Taking on a Leadership Role
A Shift in Mindsert, Not Just in Title
Many of us perceive the move from being an Individual Contributor (IC) to assuming a leadership role as a natural, almost inevitable progression in our careers. It’s often framed as a promotion, a reward for technical excellence or consistent delivery. However, this mental model—treating leadership as the “next step”—is misleading and, in many cases, sets up both the new leader and their team for failure. Leadership is not a linear upgrade; it is a fundamental transformation in how you think, act, and define success.
From Execution to Coordination
As an experienced IC, your work tends to be scoped—maybe not always well-defined, but at least bound by the logic of your craft.
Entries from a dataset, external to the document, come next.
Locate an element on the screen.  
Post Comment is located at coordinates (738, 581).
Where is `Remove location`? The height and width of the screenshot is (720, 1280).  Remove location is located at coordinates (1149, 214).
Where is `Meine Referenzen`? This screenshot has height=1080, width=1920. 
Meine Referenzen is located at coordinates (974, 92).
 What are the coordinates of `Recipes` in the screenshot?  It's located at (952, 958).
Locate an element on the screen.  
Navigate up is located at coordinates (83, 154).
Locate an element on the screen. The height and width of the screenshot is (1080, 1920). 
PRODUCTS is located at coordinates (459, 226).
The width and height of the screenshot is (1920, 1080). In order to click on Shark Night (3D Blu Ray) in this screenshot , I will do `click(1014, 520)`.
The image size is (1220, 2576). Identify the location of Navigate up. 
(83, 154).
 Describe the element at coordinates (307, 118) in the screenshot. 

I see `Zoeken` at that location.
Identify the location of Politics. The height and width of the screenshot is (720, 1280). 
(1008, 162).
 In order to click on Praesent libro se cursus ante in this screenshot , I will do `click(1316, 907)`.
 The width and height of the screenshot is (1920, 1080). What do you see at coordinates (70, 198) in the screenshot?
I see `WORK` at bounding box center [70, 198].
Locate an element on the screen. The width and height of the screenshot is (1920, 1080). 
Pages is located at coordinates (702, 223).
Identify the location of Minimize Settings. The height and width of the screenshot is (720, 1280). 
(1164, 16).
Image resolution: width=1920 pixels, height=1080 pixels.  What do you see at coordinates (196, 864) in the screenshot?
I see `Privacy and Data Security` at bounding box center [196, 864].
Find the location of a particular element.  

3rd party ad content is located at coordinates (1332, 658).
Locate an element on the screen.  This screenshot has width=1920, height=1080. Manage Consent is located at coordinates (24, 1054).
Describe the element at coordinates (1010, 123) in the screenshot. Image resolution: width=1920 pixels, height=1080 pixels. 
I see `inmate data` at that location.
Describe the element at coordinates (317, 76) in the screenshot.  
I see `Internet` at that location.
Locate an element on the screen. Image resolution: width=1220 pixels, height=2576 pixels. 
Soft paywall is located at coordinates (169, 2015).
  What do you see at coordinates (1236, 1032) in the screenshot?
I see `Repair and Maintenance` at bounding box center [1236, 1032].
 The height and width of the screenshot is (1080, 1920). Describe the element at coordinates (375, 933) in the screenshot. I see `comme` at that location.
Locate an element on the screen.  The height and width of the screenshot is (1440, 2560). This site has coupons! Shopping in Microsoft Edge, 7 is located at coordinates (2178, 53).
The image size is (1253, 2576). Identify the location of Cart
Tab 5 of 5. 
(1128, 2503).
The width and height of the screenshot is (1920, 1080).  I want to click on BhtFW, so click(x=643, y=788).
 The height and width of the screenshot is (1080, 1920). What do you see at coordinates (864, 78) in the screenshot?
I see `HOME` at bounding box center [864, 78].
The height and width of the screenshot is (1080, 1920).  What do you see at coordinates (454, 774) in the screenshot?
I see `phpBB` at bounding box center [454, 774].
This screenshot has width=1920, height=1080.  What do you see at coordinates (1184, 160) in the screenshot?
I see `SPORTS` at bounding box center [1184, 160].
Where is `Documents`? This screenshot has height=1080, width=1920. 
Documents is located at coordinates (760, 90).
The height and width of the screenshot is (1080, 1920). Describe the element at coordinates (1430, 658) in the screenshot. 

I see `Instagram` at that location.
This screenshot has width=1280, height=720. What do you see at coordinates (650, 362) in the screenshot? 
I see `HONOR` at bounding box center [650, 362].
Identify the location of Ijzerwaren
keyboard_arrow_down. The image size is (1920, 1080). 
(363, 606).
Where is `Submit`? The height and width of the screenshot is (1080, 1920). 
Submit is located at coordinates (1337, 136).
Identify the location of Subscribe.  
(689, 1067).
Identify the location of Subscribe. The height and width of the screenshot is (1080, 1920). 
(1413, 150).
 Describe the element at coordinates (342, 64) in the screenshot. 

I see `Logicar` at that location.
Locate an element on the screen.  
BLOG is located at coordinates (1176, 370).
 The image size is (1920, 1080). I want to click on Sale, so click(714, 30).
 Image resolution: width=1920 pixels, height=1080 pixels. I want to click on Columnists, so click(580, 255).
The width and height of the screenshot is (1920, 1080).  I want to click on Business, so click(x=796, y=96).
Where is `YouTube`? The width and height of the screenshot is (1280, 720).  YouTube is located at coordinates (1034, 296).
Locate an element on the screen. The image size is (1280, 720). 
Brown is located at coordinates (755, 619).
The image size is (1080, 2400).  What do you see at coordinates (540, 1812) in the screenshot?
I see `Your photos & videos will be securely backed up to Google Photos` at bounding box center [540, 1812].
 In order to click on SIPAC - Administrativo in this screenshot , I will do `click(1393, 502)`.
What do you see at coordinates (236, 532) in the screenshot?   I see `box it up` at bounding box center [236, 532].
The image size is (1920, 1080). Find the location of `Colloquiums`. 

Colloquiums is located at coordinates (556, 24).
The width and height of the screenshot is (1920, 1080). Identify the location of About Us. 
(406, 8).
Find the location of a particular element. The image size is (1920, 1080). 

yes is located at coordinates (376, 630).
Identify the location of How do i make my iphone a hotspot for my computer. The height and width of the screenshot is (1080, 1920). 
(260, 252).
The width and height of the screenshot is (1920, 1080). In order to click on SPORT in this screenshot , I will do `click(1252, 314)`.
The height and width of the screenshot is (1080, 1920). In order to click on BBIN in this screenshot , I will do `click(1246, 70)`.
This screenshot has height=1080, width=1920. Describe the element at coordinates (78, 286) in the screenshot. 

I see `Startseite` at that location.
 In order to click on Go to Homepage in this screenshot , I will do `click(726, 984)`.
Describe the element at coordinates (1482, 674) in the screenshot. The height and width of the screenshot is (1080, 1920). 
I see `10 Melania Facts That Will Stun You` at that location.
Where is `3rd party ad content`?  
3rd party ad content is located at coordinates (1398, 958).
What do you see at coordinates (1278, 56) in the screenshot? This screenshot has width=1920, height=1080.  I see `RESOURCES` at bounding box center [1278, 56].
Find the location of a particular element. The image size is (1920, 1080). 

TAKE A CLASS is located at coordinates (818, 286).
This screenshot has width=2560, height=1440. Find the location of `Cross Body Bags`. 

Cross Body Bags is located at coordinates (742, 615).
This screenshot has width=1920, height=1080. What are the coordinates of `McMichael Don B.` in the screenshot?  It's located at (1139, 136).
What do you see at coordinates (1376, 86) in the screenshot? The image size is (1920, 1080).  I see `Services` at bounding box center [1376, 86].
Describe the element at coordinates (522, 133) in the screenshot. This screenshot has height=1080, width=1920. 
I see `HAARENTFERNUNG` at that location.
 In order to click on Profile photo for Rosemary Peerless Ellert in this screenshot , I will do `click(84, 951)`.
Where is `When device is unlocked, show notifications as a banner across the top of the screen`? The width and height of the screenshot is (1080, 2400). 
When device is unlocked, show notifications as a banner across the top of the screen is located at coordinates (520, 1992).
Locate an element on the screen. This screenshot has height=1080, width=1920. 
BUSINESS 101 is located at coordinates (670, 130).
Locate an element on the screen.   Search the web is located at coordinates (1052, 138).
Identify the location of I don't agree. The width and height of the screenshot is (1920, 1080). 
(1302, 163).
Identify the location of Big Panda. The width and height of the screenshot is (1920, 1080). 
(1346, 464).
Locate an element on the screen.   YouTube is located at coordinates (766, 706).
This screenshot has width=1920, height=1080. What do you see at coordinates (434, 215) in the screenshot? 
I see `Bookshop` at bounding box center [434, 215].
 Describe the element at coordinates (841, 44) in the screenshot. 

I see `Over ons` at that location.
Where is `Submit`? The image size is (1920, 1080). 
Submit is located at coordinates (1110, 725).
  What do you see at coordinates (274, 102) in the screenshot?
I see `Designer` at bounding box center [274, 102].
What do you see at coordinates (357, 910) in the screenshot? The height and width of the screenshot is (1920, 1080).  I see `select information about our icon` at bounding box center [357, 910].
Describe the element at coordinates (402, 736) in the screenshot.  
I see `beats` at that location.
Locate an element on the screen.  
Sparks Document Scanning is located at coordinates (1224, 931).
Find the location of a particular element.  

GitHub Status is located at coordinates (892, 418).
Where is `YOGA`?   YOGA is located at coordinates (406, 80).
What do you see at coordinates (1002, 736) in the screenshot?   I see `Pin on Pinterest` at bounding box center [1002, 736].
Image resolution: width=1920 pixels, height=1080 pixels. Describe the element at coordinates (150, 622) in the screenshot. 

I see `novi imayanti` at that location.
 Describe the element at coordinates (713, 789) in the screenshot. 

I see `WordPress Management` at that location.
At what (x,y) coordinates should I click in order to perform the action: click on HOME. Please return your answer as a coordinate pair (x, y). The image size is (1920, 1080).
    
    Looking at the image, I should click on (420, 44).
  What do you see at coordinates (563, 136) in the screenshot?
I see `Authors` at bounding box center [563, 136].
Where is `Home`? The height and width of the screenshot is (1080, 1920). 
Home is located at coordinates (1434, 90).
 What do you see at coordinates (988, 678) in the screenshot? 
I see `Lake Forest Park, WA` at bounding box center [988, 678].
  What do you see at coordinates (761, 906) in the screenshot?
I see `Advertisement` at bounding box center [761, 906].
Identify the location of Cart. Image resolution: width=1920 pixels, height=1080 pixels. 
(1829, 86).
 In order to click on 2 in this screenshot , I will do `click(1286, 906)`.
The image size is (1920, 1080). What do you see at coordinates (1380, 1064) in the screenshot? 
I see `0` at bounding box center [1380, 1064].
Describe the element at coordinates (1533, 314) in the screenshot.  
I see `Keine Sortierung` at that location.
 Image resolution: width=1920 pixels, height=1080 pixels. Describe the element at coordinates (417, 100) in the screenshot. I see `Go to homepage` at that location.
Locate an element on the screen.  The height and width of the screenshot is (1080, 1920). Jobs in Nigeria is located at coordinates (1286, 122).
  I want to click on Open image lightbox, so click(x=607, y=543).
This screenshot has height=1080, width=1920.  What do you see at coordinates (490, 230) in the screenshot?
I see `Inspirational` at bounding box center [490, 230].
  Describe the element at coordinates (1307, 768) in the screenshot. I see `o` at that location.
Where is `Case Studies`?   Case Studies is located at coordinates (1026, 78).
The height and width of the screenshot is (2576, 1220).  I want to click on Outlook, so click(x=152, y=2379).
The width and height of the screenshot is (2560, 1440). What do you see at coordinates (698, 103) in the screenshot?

You write code, design systems, analyze data, solve problems. Even in ambiguity, there’s a sense of rhythm: you know what good looks like, and you’re responsible for getting there.
The accountability for your deliverables sits with you. It is you who is in control. You can put your headphones on, focus, and drive value. Your identity is tightly coupled with what you produce.
Now contrast that with the role of a Team Lead or Manager. Your success is no longer directly tied to what you create, but to what your team enables, delivers, and becomes. You don’t control the output the same way. The luxury of jumping in to “just fix it” does not exist. Yet, you’re still accountable, but you’re not the one doing the work. Leadership demands you let go of execution and start influencing direction and cohesion instead.
The Fog of Leadership
As a manager, you’re often working toward goals that are fuzzy, shifting, or politically influenced. It is possible that you are tasked with delivering outcomes that are not well-scoped—or even fully understood—by your own superiors. You’ll face a reality where strategy is iterative, and clarity only emerges through experimentation, feedback, and lots of conversations.
To use a metaphor:
As an IC, it’s like hiking a trail with a map and compass.
As a leader, it’s like navigating a dense fog, with only a vague sense of destination and a team of people following behind—each with different levels of motivation, skill, and trust in the journey.
Your tools are no longer IDEs, models, or spreadsheets—they’re conversations, decisions, trade-offs, and trust. The challenge becomes psychological, emotional, and organizational.
The Manager’s Paradox
You are accountable for output, yet discouraged from producing it directly. The expectation is to protect your team from disruption, while simultaneously transmitting urgency and expectation from leadership. Basically, you must act as a shock absorber from above and a motivator from below.
The responsibility to grow people is also yours—not only through mentoring and feedback but by letting them fail, struggle, and stretch—even if it means things take longer or quality dips temporarily. That’s often one of the hardest parts of leadership for high-performing ICs to embrace: you can’t rescue the work without weakening the team.
A New Definition of Success
The emotional shift is enormous. In your IC role, completing a task, shipping a feature, or solving a problem brings immediate satisfaction. As a leader, the gratification is delayed, indirect, and often invisible. The greatest contributions you make may be conversations no one else witnesses, decisions that prevent a future fire, or a culture of trust that quietly enables others to shine.
You start to see success not in what you do, but in what happens because of you.
Leadership Is a Change of Work, Not a Step Up
It’s essential to reframe leadership not as a vertical climb, but as a horizontal pivot. It’s not “more” of what you’ve done—it’s something different altogether. A career in leadership is not the inevitable next step; it’s a career in a new domain. It comes with its own craft, disciplines, and fulfillment—but it’s not for everyone.
Some of the best ICs choose to remain as such—and thrive in doing so. And that should be not only accepted but celebrated.
Final Word
So before you move into a leadership role—or if you’re already in one and wondering why it feels so disorienting—recognize that it’s not just a new job title. It’s a new identity, a new craft, and a new kind of responsibility. Done well, it can be one of the most rewarding experiences of your career—not because you’ll produce more, but because you’ll enable more than you ever could alone.
I will write more on how to navigate the path as a new leader.